Rand Paul Finally Gets Senate Challenger In Lexington’s Mayor

By Eli Yokley, CQ-Roll Call (TNS)

WASHINGTON — Jim Gray, the mayor of Lexington, Ky., filed paperwork on Tuesday declaring his candidacy for Senate – a last-minute move by a man viewed by most Kentucky Democrats as the party’s hope to take on Republican Sen. Rand Paul for re-election this fall.

His candidacy – in the works for months, but made official on the very last day of candidate filing in the Bluegrass State – comes just a few months after Democrats there lost all but two statewide elections that swept away the chances of their first choice candidate to challenge Paul, former Auditor of Public Accounts Adam Edelen.

“There’s no question that the Republican tsunami here in Kentucky in 2015 has made 2016 more difficult,” Edelen told Roll Call ahead of Gray’s announcement. But if anyone can do it, he thinks it is Gray, the wealthy construction businessman who became mayor of the state’s second largest city in 2010.

“He has a real chance to draw some powerful distinctions between a guy who has created a lot of jobs in Kentucky verses a guy who treats Kentucky like a rental home,” Edelen said.

Gray, he added, is “a hell of a likable guy,” but admitted 2016 will be a tough fight for Kentucky Democrats. Along with a Senate race, the two parties expect to be in a vicious fight for control of the state House of Representatives, the last chamber of its kind held by Democrats in the South, whose dominance by Republicans is a pet project of Senate Majority Leader Mitch McConnell, the powerful Republican of Kentucky.

“There’s going to be a lot of energy on the Democratic side to hold the House of Representatives and I think that will go to the benefit of a Jim Gray or any other Democratic candidate for other offices,” said former Kentucky Gov. Steven L. Beshear, the 71-year-old lion of Democratic electoral politics there.

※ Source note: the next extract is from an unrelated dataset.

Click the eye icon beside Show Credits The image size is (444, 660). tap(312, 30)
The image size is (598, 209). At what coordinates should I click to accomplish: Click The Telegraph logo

But Beshear, who watched Republican Matt Bevin ride a wave to the governor’s mansion as an anti-Obama, becoming one of the few Republicans to do so since the Civil War, admits beating Paul will be tough.

“Whether you’re running for dog catcher or governor, if you’re a Democrat, the Republicans run a picture of you and Barack Obama together. That’s the sum total of their campaigns here in Kentucky,” he said, adding that, depending on how the Republican presidential nomination race shakes out, that effect might be weakened in 2016. “I would predict that Hillary would be more popular at the ballot box than President Obama has been.”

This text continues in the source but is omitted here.